Desweiteren hatte ich von Anfang an mit der eintönigen, gleichförmigen, langweiligen Sprache Probleme – die im krassen Gegensatz steht zu der so komplexen, ganz und gar fremdartigen Welt, in der der Autor sein Herzensbuch spielen lässt, und die da ein Insel-Archipel ist, deren Hauptschauplatz, die Hauptstadt Beripent, auch Heimatort des Gauners Benn ist. Dazu noch hat der unbestreitbar phantasiebegabte Whitesides ein kompliziertes und gar verwundenes, offensichtlich nur von ihm selbst und den amerikanischen Fans zu verstehendes magisches System ersonnen, das sowohl auf Physik und Chemie, als auch auf Religion basiert, wobei die Magie in direktem Zusammenhang steht mit den auf der Insel Pekal lebenden Drachen, die allerdings vom Aussterben bedroht und in der Handlung wenig mehr als Mittel zum Zweck sind – was ich schade finde, denn wäre ihnen mehr Aufmerksamkeit zuteil geworden, hätte dies die Geschichte aufwerten können. Gezaubert wird, so muss man wissen, nämlich mit einer Substanz namens 'Malm', von dem es unterschiedliche Typen zu unterschiedlichen Zwecken gibt und das nichts anderes ist als pulverisierte Drachenkacke (der beste Malmmischer des Reiches ist, nebenbei gesagt, Ardors Freund Raek!) Dieses Malm wiederum heißt 'Grit' im englischen Original, zu dem ich nach der Hälfte der Lektüre meine Zuflucht genommen hatte, allzumal es ein, in der deutschen Ausgabe fehlendes, Glossar am Ende des Buches gibt, was definitiv eine Hilfe ist. Umso unverständlicher, dass es in der deutschen Version einfach unter den Tisch gefallen ist. Seltsam, dachte ich, wir Deutschen nehmen doch nur allzu willig jedes Modewort und auch noch andere, völlig überflüssige Anglizismen in unsere Sprache auf – warum müssen aber Ausdrücke, die im Grunde Phantasiewörter sind, in weitere Phantasiewörter 'übersetzt' werden? Und es ist ja nicht nur 'Grit', sondern es ist noch unzählig viel anderes aus den 'Tausend Leben' beziehungsweise 'Tausend Tode'!

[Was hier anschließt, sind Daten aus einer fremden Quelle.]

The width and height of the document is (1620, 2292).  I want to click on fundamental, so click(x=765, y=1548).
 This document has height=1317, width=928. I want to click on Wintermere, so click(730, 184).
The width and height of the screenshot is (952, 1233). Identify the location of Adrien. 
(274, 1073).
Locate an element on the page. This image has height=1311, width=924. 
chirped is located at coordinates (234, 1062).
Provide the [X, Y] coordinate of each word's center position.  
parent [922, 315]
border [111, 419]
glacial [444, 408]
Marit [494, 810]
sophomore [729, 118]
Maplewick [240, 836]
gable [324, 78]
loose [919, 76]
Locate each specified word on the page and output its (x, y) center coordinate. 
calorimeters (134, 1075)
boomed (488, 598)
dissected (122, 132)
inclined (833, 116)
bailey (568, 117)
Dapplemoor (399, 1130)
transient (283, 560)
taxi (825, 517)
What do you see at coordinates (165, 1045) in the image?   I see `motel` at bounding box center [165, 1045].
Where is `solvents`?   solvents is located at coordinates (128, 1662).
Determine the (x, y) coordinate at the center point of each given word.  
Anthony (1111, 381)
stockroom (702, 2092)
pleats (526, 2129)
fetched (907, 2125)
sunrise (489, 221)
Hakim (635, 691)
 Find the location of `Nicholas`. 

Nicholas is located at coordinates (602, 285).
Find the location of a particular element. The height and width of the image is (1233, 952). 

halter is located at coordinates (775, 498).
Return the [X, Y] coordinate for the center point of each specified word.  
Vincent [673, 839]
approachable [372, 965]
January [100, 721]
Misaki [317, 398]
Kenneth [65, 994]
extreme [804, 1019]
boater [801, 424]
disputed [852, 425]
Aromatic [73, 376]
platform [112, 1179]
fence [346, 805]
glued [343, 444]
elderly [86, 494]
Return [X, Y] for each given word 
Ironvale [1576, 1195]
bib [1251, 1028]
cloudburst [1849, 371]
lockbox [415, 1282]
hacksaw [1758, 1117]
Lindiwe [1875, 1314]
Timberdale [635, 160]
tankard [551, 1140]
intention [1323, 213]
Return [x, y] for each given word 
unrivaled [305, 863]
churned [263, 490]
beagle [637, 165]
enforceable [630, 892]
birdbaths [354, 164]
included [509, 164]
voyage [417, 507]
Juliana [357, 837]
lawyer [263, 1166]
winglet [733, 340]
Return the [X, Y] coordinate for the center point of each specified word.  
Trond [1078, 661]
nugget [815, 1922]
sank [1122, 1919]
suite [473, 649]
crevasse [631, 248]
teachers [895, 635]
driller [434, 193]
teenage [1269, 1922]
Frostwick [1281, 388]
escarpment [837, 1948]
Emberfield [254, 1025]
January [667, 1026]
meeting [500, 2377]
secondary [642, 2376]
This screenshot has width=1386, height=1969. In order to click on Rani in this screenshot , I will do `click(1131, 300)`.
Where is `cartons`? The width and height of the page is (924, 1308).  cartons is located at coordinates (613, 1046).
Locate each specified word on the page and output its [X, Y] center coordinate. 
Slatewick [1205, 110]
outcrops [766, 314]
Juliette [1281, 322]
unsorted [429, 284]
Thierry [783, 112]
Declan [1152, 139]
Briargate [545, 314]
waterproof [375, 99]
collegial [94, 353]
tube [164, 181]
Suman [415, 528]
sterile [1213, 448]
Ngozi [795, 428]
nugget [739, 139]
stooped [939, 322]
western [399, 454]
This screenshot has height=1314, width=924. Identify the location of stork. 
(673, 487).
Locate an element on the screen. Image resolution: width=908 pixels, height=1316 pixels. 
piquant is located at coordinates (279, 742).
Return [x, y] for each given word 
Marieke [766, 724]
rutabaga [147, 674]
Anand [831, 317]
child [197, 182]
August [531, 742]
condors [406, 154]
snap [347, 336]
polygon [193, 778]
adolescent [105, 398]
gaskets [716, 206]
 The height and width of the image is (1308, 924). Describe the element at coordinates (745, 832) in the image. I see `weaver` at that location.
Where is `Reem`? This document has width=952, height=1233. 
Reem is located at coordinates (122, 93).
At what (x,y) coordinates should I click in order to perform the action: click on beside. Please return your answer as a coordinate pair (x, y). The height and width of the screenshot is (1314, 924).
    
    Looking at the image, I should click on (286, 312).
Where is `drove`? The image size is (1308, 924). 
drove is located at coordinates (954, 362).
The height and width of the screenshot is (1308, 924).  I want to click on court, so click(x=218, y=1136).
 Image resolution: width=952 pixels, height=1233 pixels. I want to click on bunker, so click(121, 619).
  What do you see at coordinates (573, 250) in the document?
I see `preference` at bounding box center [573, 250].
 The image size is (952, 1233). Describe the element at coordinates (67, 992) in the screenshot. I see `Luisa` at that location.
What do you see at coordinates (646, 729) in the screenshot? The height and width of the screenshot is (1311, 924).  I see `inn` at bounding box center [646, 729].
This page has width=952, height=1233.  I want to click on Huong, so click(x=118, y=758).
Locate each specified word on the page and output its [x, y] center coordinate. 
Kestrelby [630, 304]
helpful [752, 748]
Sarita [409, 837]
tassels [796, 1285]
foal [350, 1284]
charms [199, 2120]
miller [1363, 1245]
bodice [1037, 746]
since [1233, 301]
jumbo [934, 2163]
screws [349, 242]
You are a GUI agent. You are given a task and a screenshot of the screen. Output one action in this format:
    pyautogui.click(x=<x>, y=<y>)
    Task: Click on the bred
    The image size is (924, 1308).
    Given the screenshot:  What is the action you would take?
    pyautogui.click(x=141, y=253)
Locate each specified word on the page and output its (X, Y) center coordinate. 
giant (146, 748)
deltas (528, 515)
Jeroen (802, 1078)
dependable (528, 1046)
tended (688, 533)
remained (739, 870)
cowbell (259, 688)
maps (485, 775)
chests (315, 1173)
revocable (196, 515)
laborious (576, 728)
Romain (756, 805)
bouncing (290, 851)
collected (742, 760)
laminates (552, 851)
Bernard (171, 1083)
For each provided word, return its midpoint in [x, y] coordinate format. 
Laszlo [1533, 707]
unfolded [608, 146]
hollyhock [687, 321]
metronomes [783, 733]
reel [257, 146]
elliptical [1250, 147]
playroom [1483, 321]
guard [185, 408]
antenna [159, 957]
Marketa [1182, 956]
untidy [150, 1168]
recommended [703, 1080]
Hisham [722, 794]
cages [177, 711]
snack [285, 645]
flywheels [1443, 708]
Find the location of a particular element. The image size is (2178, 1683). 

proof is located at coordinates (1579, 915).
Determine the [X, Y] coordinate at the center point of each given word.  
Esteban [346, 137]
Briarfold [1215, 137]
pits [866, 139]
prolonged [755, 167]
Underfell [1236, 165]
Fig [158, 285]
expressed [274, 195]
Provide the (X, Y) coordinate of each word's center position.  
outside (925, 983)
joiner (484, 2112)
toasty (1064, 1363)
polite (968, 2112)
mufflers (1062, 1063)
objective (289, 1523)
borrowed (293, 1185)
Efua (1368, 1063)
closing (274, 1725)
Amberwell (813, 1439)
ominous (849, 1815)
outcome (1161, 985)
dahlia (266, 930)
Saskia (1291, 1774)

Eines muss man dem Autor fairerweise zugute halten: seine Ideen sind originell und unterscheiden sich vom Mainstream, so wie ich die fantastische Welt, die er sich ausgedacht hat, interessant, spannend, auch verheißungsvoll finde. Die Umsetzung dieser Ideen wiederum empfinde ich als über weite Strecken nicht gelungen. Leider bleiben auch die handelnden Personen an der Oberfläche, haben keine Tiefe und deshalb auch nicht das Potential, zu berühren. Allerdings – und das ist löblich! - ist der Autor nicht der Versuchung erlegen, den ersten Band seiner Trilogie mit einem Paukenschlag oder, auf gut Deutsch, 'Cliffhanger' enden zu lassen. Das Buch hat einen Abschluss, und das ist gut so! Was immer noch mit und um Ardor Benn geschehen mag mögen die vielen begeisterten Anhänger des Gentleman-Gauners gerne ohne mich herausfinden!